The coronavirus pandemic has claimed another victim this year — Long Beach’s annual Saint Brendan the Navigator Irish Heritage Day Parade and Festival, which has drawn thousands of people to the city in the past.

The event, which would have celebrated its 31st year, is hosted in the West End early each fall by the Ancient Order of the Hibernians Division 17 of Long Beach.

A statement from the Hibernians concluded, “Due to the Covid-19 pandemic and New York State regulations, this event simply cannot be held on its scheduled date of October 3, 2020.”

Despite the disappointment, organizers tipped their hats to businesses and visitors who have supported the event in the past. “We would like to thank all the people who have attended and supported the Parade and Festival for the past 30 years,” the statement read. “We would also like to thank the Long Beach West End businesses, restaurants and our many street vendors that have participated in the past and made this annual event so successful.”

The Cafe, on West BeechStreet, was one of the businesses that was looking forward to Irish Day. Co-owner Candy McLaughlin praised the tradition, but said she was disappointed about the lost opportunity to bring in revenue during the festivities.

“It’s the one day of the year where businesses could make a substantial amount of income for one day,” McLaughlin said. “That’s what helps many businesses stay open during the winter. That’s how important Irish Day was.”

----

= PARTS OF THE EXERCISE =
A. In the text about the canceled Long Beach Irish parade, on what date was the event scheduled to be held?
B. Pick up the text about the canceled Long Beach Irish parade after its final sentence and carry it on.

[Data records]
----

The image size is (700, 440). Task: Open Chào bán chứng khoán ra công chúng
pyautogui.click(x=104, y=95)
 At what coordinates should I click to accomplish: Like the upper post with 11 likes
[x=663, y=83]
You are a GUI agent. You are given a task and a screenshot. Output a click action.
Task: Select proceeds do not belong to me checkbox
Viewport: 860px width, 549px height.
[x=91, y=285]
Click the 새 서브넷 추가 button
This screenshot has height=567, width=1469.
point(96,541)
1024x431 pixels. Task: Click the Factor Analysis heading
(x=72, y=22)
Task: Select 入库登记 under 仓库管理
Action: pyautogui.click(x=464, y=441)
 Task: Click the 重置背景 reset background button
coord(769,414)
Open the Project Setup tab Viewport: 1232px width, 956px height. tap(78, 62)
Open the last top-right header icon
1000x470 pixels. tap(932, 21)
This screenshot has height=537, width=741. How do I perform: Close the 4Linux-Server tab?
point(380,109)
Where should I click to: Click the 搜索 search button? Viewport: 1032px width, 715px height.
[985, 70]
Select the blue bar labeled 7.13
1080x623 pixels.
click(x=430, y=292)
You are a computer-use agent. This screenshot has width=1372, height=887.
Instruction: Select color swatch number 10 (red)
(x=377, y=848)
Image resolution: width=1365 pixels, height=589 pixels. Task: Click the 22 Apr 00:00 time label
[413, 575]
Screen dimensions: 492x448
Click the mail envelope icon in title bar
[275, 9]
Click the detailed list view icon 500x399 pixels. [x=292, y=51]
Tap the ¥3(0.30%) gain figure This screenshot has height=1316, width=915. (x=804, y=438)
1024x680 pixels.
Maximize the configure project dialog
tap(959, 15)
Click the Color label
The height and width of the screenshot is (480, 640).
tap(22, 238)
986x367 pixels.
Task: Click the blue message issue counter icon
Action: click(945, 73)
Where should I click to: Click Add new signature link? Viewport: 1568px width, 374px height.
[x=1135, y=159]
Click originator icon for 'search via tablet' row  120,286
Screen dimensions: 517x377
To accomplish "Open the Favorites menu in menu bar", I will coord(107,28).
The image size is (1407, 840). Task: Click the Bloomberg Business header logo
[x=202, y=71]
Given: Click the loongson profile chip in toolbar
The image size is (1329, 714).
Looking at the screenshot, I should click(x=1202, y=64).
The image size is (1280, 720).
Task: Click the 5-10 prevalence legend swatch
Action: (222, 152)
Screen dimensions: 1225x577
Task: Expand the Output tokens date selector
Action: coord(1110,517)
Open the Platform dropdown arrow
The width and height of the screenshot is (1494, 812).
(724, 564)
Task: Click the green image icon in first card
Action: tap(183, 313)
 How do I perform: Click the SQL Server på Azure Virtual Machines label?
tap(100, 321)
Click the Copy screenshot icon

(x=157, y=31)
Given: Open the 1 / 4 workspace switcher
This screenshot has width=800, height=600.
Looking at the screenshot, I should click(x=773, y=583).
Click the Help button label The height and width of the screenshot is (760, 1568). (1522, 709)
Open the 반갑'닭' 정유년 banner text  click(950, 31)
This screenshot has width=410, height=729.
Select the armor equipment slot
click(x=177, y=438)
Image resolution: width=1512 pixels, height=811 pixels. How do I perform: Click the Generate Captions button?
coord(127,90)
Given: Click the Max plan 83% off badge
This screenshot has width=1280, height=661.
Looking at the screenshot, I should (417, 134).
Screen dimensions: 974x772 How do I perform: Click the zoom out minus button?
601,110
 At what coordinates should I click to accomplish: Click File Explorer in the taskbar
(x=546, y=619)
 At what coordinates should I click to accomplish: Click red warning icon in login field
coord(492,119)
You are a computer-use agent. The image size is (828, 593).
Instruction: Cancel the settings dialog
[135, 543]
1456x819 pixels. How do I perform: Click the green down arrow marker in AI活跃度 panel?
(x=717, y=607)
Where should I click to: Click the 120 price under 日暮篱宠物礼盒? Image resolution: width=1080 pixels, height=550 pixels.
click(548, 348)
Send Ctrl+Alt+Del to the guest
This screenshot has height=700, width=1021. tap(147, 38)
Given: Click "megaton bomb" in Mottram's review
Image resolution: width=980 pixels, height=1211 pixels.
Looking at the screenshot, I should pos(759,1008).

----

= ANSWERS TO EACH TASK =
A. October 3, 2020.

B.
The Cafe, which opened shortly before the pandemic hit the U.S., was hoping for a big Irish Day boost from Irish Day. McLaughlin, a longtime Long Beach resident, said she wouldn’t let the Covid-19 crisis ruin the tradition. The restaurant, she said, would still have an Irish Day-themed menu next Saturday, and the staff would be dressed in green to keep the spirit of the event alive.

“Irish Day was something my friends and family would look forward to every year,” McLaughlin said. “We would hear the bagpipes and we knew Irish Day was here, and now the sadness and effect of Covid-19 has burdened the city and people once again.”

Leah Tozer, vice chairwoman of the Long Beach Chamber of Commerce, said the organization was working with the city to come up with other initiatives to help local businesses. The chamber, Tozer said, understands that people have to follow the state’s guidelines amid the pandemic. She also noted the community’s effort to help local business owners during a difficult time.

“The community at large has really come out and has been supporting our local businesses,” she said. “It shows the resilience of our local business owners. We have a very special group of business owners.”

The Hibernians, in the meantime, were already thinking ahead to next year’s festivities. “We hope you will join us next year, on Saturday, October 2, 2021,” their statement read, “when we hope to continue the tradition of the St. Brendan the Navigator Irish Heritage Day Parade and Festival.”